Dati di lavoro »
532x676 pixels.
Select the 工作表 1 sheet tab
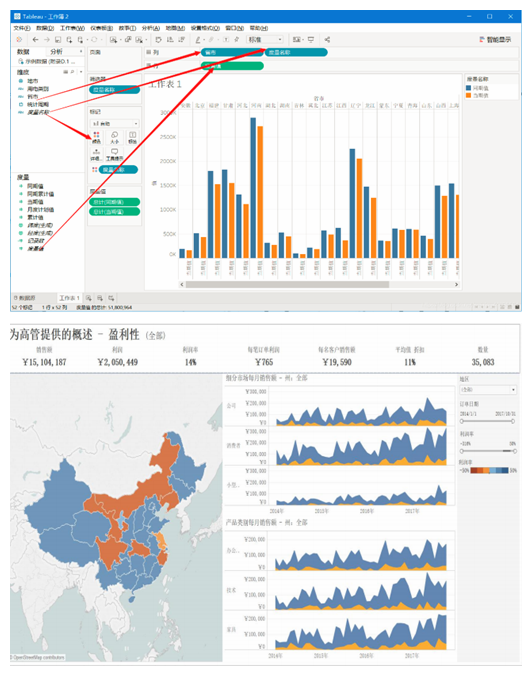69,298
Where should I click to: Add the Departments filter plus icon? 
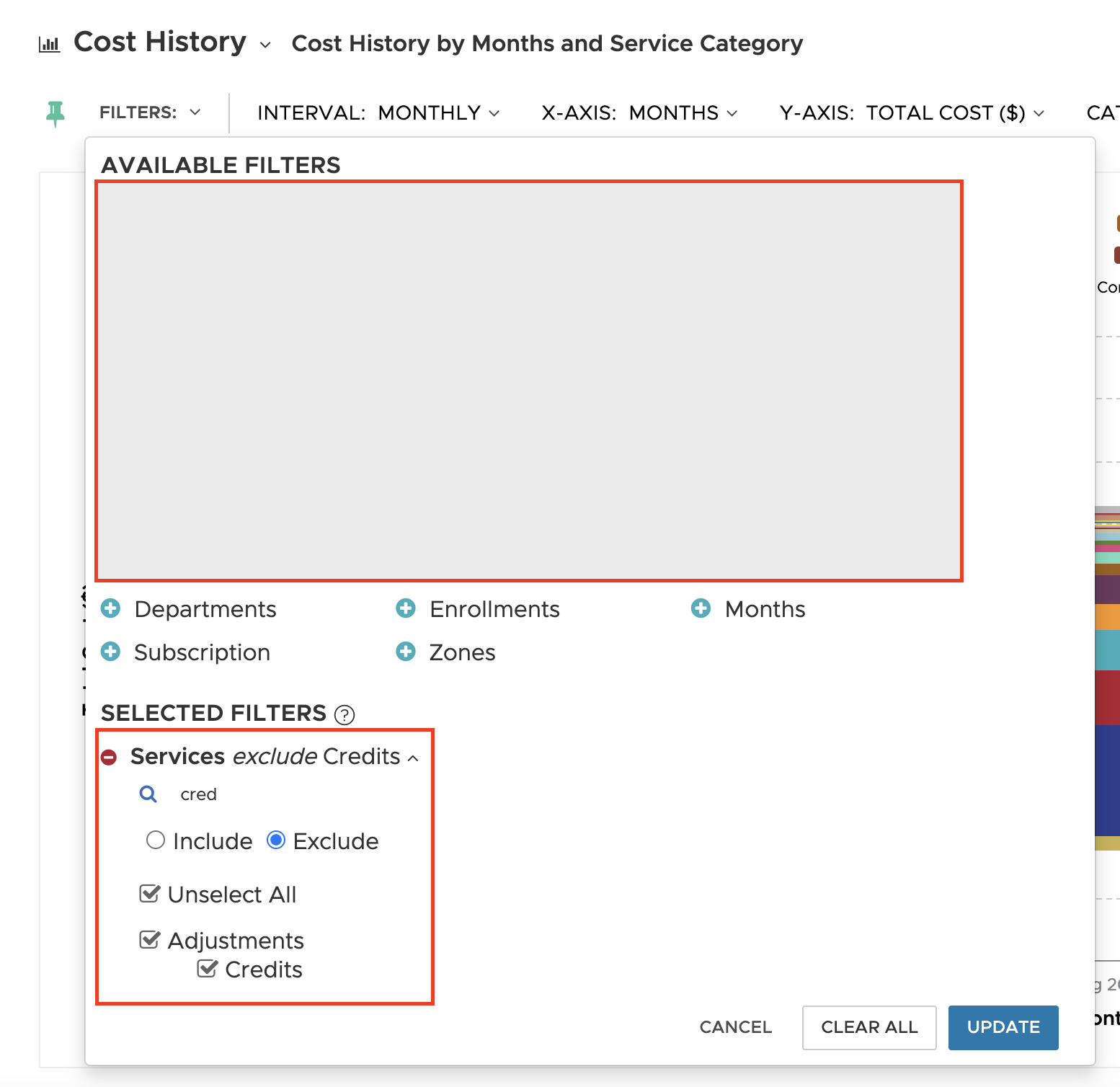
* * *
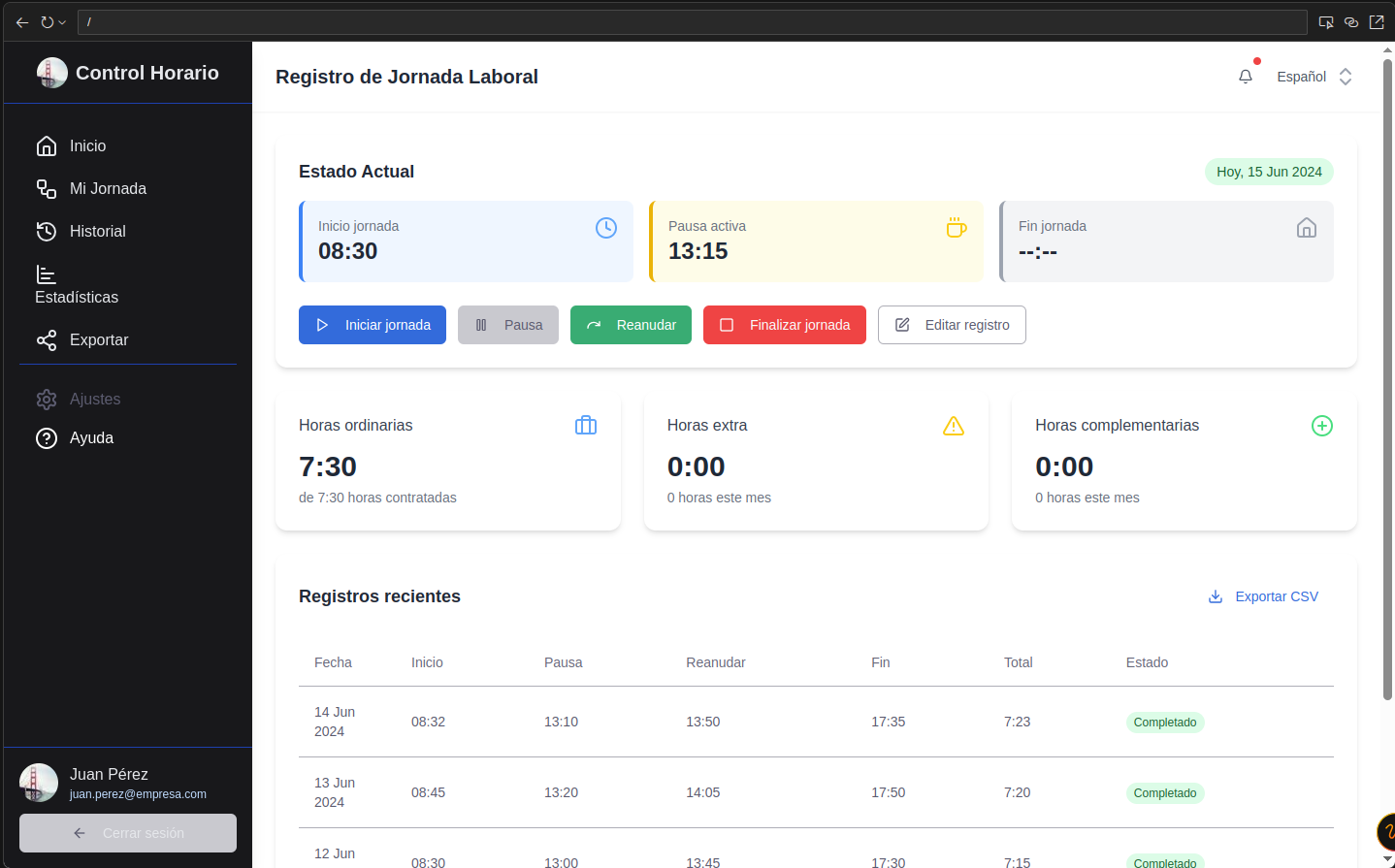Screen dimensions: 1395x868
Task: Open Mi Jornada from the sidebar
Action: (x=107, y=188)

Richiesta del compito »
Per favore, stampa tali e quali le righe comprese tra quella che contiene "532x676 pixels." e quella che contiene "Where should I", entrambe incluse, senza riportare le immagini.

Risposta corretta »
532x676 pixels.
Select the 工作表 1 sheet tab
69,298
Where should I click to: Add the Departments filter plus icon? 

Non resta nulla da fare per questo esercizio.